Par son « ton conte » et ses sauts dans le passé vécu, ce récit labyrinthique, non sans des cheminements répétitifs, peut évoquer « Je t’aime, je t’aime » (1968) d’Alain Resnais, inspiré par la mode narratif du Nouveau Roman.
En fait, le nÅ“ud de cette étrange biographie arborescente, c’est l’angoisse du choix.
Que préférer ? Sur quelles valeurs fonder sa décision ?
Ses parents sur le point de se séparer sur un quai de gare, quel parti prendre ? Partir avec sa mère ? Rester avec son père ? Plus tard, une fois adulte, avec qui se marier ? Avec Anna, pour vivre l’amour-passion ? Avec Jeanne, pour jouir avec elle de la réussite matérielle ? Avec Élise, pour sauver une relation impossible ?

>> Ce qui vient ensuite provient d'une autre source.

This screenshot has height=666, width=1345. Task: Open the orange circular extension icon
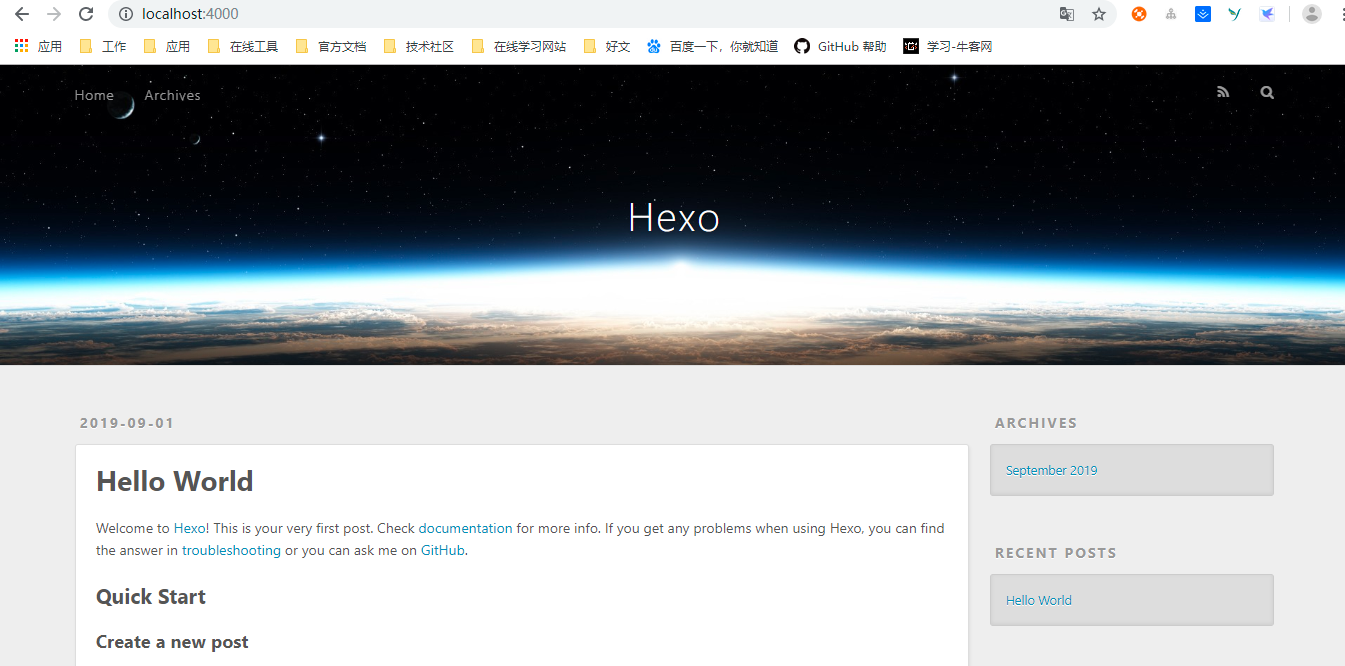tap(1139, 14)
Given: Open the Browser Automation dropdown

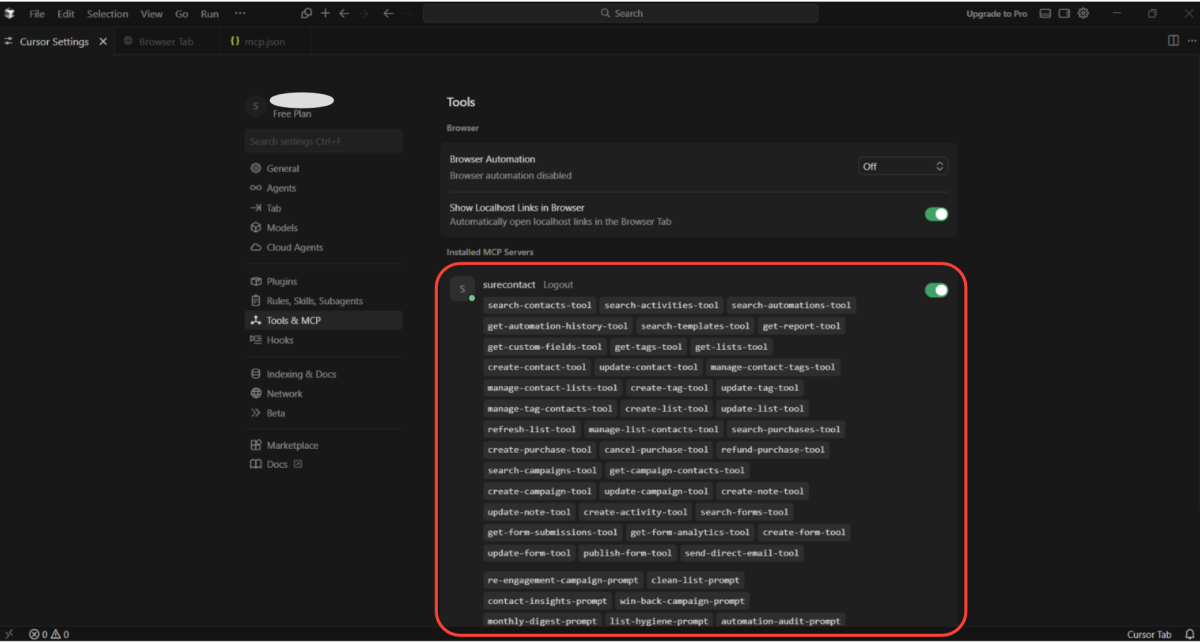Looking at the screenshot, I should (x=902, y=166).
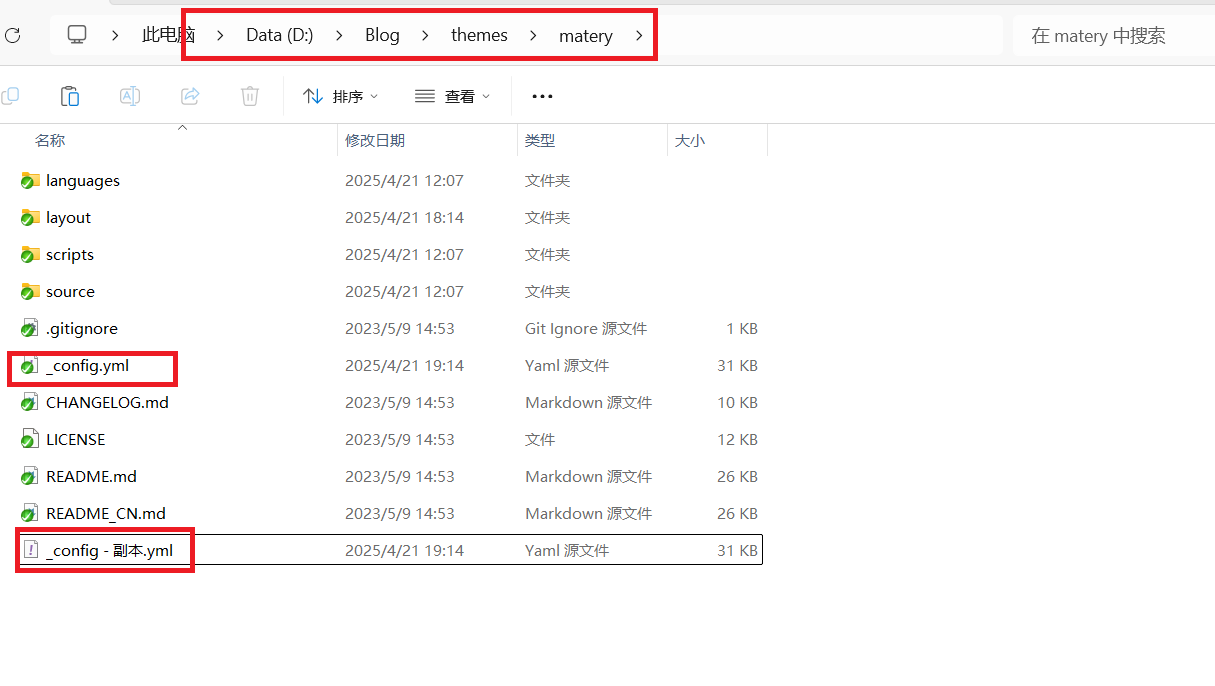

Mariages ratés, accidents fatals, catastrophes planétaires, tous ces revers majeurs autorisent-ils l’optimisme ?
Sans oublier que s’invite l’effet papillon dans chacune de ces possibilités de tranche d’existence. Ainsi, au bout de son voyage, une gouttelette conçue par un fainéant au Brésil peut effacer le numéro de téléphone griffonné à la hâte, lors d’une heureuse rencontre fortuite.
Dans l’une de ses vies, Nemo se passionne pour l’astronomie en particulier pour le sens de l’univers, l’avenir du Big Bang. Son imagination cosmique le pousse à écrire de la SF. À travers son héros spationaute, il se rend sur Mars colonisé par les Terriens. Sur la planète rouge, il apprend l’heure de la fin de l’univers. Que deviendra, dès cet instant, le temps ? Et si le Big Crunch nous imposait une chronologie à reculons ?
On le voit, ce film de van Dormael partage avec la science-fiction un questionnement philosophique existentiel. Vaut-il la peine de devenir immortel ? Suis-je libre ou déterminé ? La vie que l’on subit ou que l’on choisit, est-elle compatible avec l’espoir ? Est-ce que j’ai vraiment compris les causes de mon action, ou bien suis-je leurré, tel ce pigeon superstitieux qui croit que c’est en battant des ailes qu’il obtient ses graines, alors que c’est une simple pression de sa patte qui lui octroie sa nourriture.
Un film envoûtant, désarçonnant, poétique, qui donne à méditer, avec une image somptueuse, une mise en scène imprévisible, spectaculaire et surtout des plus originales.